### Exercise instructions
Which lines of the data below contain "search"? Please show them all.

[Records drawn from a dataset]

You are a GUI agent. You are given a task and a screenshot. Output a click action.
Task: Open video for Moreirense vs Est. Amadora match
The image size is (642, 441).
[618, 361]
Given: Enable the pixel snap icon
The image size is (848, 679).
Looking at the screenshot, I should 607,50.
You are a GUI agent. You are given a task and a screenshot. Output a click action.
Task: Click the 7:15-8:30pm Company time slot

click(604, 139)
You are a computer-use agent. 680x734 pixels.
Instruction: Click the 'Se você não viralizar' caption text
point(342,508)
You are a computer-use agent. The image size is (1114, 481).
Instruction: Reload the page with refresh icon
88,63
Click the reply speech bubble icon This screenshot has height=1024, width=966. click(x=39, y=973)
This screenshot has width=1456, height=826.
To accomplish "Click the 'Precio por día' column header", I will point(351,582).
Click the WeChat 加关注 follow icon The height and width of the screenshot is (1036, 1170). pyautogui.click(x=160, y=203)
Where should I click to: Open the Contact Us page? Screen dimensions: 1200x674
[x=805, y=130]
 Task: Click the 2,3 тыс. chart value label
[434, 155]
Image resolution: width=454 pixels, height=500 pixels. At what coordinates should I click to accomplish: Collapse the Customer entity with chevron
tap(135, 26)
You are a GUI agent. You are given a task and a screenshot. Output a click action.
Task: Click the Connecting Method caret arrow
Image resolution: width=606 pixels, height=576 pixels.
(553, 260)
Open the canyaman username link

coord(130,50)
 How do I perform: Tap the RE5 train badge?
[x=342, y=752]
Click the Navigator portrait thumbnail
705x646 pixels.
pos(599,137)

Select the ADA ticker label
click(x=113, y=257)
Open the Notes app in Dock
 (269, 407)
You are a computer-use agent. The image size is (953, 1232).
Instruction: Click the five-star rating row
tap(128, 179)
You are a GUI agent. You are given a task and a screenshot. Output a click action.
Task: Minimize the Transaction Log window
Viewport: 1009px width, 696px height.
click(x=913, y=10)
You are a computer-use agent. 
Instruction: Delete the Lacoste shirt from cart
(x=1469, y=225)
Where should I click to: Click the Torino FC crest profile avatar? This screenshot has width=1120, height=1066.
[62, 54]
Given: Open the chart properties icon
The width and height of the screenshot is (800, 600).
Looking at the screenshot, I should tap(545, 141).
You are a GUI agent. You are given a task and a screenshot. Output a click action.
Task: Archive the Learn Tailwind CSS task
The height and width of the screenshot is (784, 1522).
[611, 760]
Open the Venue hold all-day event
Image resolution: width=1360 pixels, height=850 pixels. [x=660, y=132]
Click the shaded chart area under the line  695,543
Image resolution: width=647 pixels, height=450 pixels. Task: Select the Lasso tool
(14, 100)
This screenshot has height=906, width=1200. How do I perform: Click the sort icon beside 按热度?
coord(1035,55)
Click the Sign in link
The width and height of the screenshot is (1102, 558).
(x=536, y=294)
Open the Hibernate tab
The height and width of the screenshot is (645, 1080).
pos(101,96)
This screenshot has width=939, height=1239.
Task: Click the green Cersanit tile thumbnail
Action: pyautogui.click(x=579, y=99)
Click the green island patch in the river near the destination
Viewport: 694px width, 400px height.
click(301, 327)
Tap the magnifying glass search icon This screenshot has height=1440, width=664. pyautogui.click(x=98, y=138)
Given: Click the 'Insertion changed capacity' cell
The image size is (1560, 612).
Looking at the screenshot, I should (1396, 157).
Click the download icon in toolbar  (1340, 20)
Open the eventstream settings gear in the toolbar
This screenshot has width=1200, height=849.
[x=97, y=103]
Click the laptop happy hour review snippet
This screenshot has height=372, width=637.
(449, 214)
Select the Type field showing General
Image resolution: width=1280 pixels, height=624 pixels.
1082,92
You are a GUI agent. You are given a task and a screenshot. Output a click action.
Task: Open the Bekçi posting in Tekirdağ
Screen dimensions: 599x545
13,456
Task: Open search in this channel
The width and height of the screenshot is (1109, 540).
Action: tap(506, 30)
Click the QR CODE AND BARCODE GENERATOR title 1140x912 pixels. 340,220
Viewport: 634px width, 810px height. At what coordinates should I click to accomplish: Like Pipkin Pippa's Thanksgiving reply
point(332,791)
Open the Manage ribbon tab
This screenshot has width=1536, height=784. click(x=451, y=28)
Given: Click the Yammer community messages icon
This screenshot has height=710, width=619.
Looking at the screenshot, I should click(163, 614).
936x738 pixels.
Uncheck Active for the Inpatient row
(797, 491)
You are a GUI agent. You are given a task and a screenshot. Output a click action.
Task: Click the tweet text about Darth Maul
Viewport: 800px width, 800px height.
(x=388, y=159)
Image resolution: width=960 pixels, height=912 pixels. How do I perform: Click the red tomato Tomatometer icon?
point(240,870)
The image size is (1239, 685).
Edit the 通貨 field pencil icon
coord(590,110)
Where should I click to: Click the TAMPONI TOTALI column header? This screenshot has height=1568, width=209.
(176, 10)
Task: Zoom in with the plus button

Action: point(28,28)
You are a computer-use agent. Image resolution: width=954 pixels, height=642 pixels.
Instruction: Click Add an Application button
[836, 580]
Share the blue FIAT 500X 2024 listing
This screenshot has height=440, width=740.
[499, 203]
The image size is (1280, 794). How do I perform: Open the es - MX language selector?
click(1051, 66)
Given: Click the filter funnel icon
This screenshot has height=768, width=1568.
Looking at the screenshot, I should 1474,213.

### Written reply
Tap the magnifying glass search icon This screenshot has height=1440, width=664. pyautogui.click(x=98, y=138)
Task: Open search in this channel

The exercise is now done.